Stanovaya, founder of the Russian political analysis website R.Politik, wrote about whether Wagner Group founder Yevgeny Prigozhin is a Putin ally or threat in an op-ed for the Carnegie Endowment for International Peace.

Prigozhin's paramilitary unit has participated in Russian military offensives in Ukraine's Donbas region. Previously, he declared a premature victory in the salt-mining town of Soledar.

Putin Prigozhin Wagner Group Russia Ukraine Army
Consternation between Russian President Vladimir Putin's (left) military officials and Wagner Group leader Yevgeny Prigozhin (right) and his men have ramped up over the course of the last few months. SERGEI ILYIN/SPUTNIK/AFP via Getty Images; SERGEI ILNITSKY/POOL/AFP via Getty Images

He recently told The Moscow Times, an independent newspaper based in Amsterdam, that his troops "will not be celebrating in the near future" as the battle in Bakhmut continues. More reservists are entering the fold, he said, executing a strategy of "heavy resistance and grinding."

"Any success for Prigozhin is seen as proof of his might and glittering future, while every failure is seen as a sign of his imminent downfall," Sanovaya wrote in her op-ed. "For now, neither version is entirely realistic."

She references Prigozhin's status as a private individual with an "informal" relationship to Putin and the Kremlin, with not enough trust built between the two to develop a closer military accord.

However, Russia's lack of military success and the war now approaching the one-year mark has allowed Prigozhin and his fighters to fill battlefield gaps—"gray geopolitical tactics," as Stanovaya describes, "that unwieldy official institutions would struggle to deliver."

The Mix of Russian Fighters Will Continue

Putin views Prigozhin in a "cooler way" than the Russian elite, Stanovaya told Newsweek on Wednesday. It may be because Putin understands him and his cause, as well as his patriotism.

"I think that for Putin the most important [thing] is not how Russia looks, and not the very fact that Prigozhin publicly exposes vulnerabilities of the Russian army," she said. "It's more that they compete and prevent each other from achieving goals."

That could include behind-the-scenes discussions with Putin and his highest military officials related to the fulfillment of military objectives and Wagner's role in potentially hindering them.

"For Prigozhin it's rather hard," she said. "We saw in some of his statements, he tries not to let criticism go out. But sometimes emotions take over and he starts criticizing again...It's hard for him to withdraw from critics and [he] views the situation as very unjust."

There's also the fact that the Wagner Group's presence means more bodies on the battlefield, in which Putin "just agreed to try to rely on different kinds of players—not only on the Russian army, but especially as it had to face a lot of difficulties, losses, logistics problems, etc.

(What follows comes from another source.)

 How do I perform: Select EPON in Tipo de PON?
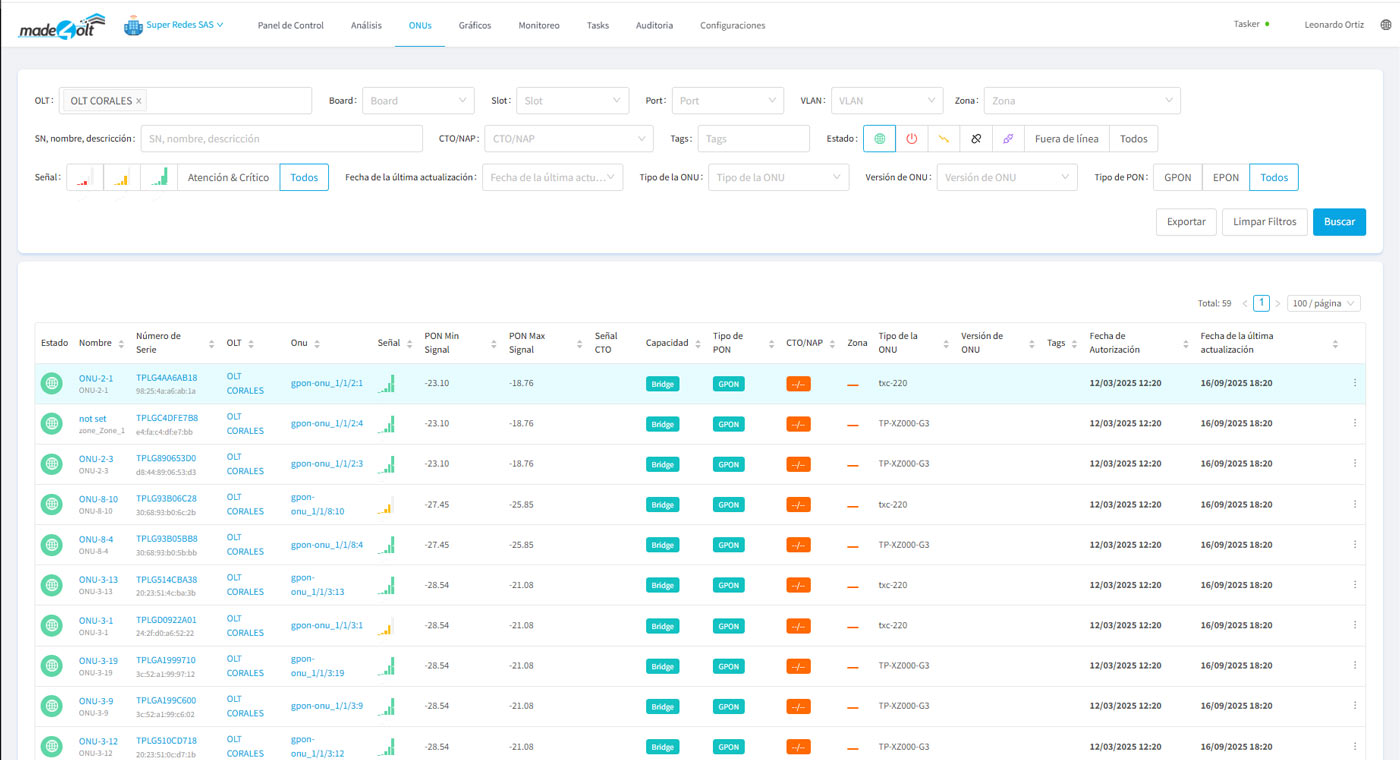click(1225, 178)
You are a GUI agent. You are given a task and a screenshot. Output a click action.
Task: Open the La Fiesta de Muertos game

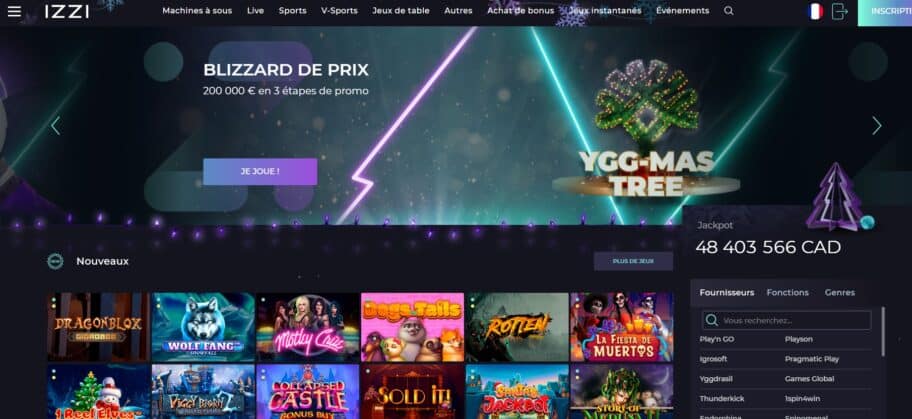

"At the moment, Putin said 'why not' as Wagner showed itself in Syria and otherwise," Stanovaya said. "They had military experience and needed to deliver to Putin military gains."

But now reports are surfacing of the Russian Defense Ministry taking over Wagner's role of prisoner recruitment.

She predicts no major changes as it pertains to the short-term outlook of this war. A lot of it, she said, depends on victories and losses incurred on the battlefield and who will receive blame for negative outcomes.

Putin has shown flexibility in his sporadic military strategies, she added.

"Even if Prigozhin rationally understands that he has, and he will, respect all these demands from the Kremlin to withdraw from criticizing the army, sometimes he just can lose his temper and it will not stop," she said. "This competition and conflict will not stop; it will be simmering."